Protokoll der Sitzung vom 06.10.2004

Herr Präsident, meine sehr geehrten Kolleginnen und Kollegen! Eigentlich könnten wir bei diesem Thema durchaus auch über Gemeinsamkeiten sprechen,

(Kordula Schulz-Asche (BÜNDNIS 90/DIE GRÜ- NEN): Das versteht aber Ihre Fraktion nicht!)

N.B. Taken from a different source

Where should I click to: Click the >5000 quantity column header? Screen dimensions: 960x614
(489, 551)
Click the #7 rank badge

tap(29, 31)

wenn es darum geht, die Geburtenraten zukünftig wieder zu erhöhen und die Vereinbarkeit von Familie und Beruf

tatsächlich möglich zu machen. Frau Kollegin SchulzAsche, das will ich auch an Ihre Adresse sagen. Denn Ihre Rede weist zu Ihrem Antrag ganz deutliche Unterschiede auf. Mit Ihrem Antrag kann ich in vielen Bereichen noch übereinstimmen. Aber Sie sind überhaupt nicht daran interessiert, das Thema so ernsthaft zu diskutieren, wie es ihm aus meiner Sicht gerecht würde.

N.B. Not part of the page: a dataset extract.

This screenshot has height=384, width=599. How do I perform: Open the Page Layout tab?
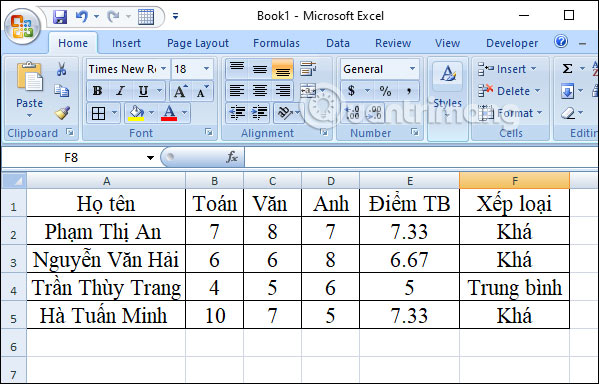click(x=198, y=43)
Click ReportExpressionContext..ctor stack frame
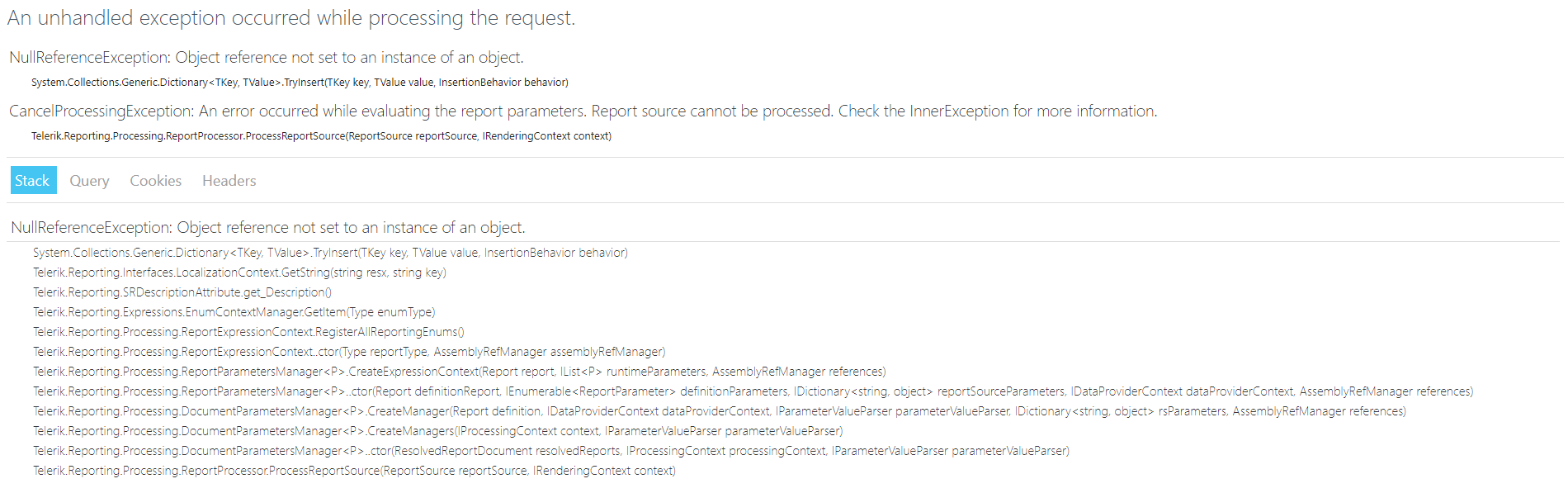Viewport: 1568px width, 493px height. coord(349,352)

(Beifall bei Abgeordneten der CDU)

Es geht darum, die Kinderbetreuung zu verbessern, das Klima für Kinder und Familien zu verbessern, aber auch darum, über das Tagesbetreuungsausbaugesetz meiner Kollegin im Bund, Frau Schmidt, im Detail zu diskutieren. Dieses Thema haben Sie in Ihrer Rede völlig ausgelassen. Es geht darum, warum wir momentan mit diesem Gesetz nicht übereinstimmen,welche Verbesserungen möglicherweise in die Beratungen noch einfließen können und wie es dort weitergeht.

Ich möchte mit dem Teil anfangen, den Herr Kahl angesprochen hat.

(Reinhard Kahl (SPD): Da bin ich gespannt!)

Hierzu zitiere ich einen Beschluss der Jugendministerkonferenz. Im Übrigen fallen dort die Beschlüsse zwischen den Ländern – ob A- oder B-Seite, d. h. ob unionsoder SPD-regiert – im Normalfall einstimmig. Dort heißt es:

Das für einen Ausbau der Kindertagesbetreuungsangebote zwingend notwendige finanzielle Engagement des Bundes muss durch ein solides Finanzierungsangebot sichergestellt werden, das unabhängig von dem Vorhaben der Zusammenlegung von Arbeitslosen- und Sozialhilfe zur Verfügung steht.

(Beifall bei Abgeordneten der CDU – Zuruf der Abg. Petra Fuhrmann (SPD) – Reinhard Kahl (SPD):Wünsch dir was!)

Sehr geehrter Herr Kahl, das sagen ganz deutlich auch die Kollegen in den A-Ländern. Das ist der erste Punkt. Im Übrigen können wir uns gerne auch über die Kommunalen Spitzenverbände unterhalten, die wiederholen, dass eine Verknüpfung ausgeschlossen wird.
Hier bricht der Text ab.